Según un reciente estudio publicado por Workana, las empresas debieron afrontar diferentes retos para adoptar una forma de trabajar 100% virtual. Los principales desafíos que manifestaron para implementar el trabajo remoto se resumen en: mantener la productividad del equipo (31,4%), modificar procesos (20%), adoptar herramientas de trabajo online (18,15) y entrenar a los equipos de trabajo para trabajar remoto (12,4%). A pesar de la preocupación de los líderes con el rendimiento de sus equipos, un 63,1% de los encuestados cree que la productividad de los empleados aumentó o se mantuvo igual.
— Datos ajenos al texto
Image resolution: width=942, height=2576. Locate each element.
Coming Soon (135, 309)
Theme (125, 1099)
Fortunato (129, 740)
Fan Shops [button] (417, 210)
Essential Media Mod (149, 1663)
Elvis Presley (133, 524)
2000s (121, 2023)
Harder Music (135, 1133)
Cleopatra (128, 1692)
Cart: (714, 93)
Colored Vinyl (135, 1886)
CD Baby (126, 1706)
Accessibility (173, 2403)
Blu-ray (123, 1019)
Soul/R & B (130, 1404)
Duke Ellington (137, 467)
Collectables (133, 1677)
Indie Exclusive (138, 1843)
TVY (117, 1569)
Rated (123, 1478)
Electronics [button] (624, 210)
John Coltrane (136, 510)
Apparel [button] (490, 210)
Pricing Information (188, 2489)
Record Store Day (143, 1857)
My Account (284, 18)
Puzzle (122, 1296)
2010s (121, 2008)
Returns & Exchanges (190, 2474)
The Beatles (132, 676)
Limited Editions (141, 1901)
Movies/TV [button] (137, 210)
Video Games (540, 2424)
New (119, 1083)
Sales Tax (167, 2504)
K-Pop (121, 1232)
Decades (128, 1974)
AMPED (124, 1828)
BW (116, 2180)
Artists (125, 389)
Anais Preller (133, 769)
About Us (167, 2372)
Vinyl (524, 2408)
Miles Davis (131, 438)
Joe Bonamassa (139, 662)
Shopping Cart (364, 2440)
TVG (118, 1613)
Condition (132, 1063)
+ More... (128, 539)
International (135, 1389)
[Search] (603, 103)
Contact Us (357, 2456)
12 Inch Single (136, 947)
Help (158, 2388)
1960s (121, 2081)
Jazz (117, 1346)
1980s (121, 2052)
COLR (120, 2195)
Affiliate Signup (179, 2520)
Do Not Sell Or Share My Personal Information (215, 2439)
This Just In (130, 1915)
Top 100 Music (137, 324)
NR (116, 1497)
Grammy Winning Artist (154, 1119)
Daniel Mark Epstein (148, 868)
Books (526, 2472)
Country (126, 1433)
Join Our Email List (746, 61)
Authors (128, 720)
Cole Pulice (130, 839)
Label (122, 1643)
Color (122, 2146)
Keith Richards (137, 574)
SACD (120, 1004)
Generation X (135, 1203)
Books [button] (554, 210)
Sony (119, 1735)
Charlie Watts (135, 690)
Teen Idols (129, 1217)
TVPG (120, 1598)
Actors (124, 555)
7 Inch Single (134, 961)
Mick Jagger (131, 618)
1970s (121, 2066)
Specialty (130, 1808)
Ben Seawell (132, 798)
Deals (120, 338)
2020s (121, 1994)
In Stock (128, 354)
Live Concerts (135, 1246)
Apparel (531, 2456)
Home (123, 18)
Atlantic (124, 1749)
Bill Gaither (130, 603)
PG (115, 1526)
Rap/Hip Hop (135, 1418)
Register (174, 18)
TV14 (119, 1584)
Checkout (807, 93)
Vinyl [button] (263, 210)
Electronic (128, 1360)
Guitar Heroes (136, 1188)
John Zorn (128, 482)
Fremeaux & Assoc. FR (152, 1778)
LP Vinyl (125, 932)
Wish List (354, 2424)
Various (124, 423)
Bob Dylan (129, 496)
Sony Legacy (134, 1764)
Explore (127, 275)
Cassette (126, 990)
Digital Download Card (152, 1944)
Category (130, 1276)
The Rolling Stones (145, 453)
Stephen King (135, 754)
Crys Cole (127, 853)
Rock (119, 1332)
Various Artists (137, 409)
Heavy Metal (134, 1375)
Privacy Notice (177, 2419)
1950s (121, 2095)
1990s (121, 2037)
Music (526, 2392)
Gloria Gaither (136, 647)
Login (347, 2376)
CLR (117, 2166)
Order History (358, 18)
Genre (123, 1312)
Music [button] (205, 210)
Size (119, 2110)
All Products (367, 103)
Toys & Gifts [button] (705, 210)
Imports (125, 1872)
Así como las empresas comenzaron a percibir el valor del trabajo remoto, también lo hicieron los profesionales. Todos los consultados, tanto freelancers como empleados en relación de dependencia, evalúan que el trabajo remoto tiene beneficios. Es decir que consideran que suma, ya sea en relación con aspectos vinculados a la vida personal -como el balance entre la vida laboral y personal-, o en relación con aspectos orientados al trabajo -como la productividad-. Según la encuesta realizada con trabajadores en relación de dependencia, para quienes esta modalidad era una novedad, el 76,1% de estos profesionales manifestó haber podido realizar exitosamente su trabajo de manera remota durante la pandemia. Y de estos trabajadores, el 95,9% de ellos afirmaron estar satisfechos con el trabajo remoto, además de evaluar positivamente la adopción de nuevas herramientas de trabajo.

Los empleados definitivamente creen que es posible cumplir sus objetivos laborales, trabajando de manera remota. Y las empresas empiezan a pensarlo como una alternativa real. Por otro lado, el beneficio del home office es un valor que cada vez toma más fuerza y es tenido en cuenta por los trabajadores a la hora de seleccionar un trabajo. El 91% cree que trabajando en base a resultados es posible cumplir todo sin tener que trabajar exactamente 8 horas al día, todos los días, en una oficina; el 96,7% afirma que el beneficio del home office será un diferencial a la hora de elegir la empresa donde quiere trabajar y el 94,2% afirma que les gustaría seguir trabajando remoto después de la pandemia.

El 84,2% de las empresas están pensando en promover el trabajo remoto después de la pandemia y creen que el balance entre la vida laboral y personal es un aspecto al que tendrán que darle prioridad, contemplando además la flexibilidad en los horarios. Esto llevará a un trabajo más orientado a objetivos que al cumplimiento de jornadas laborales fijas.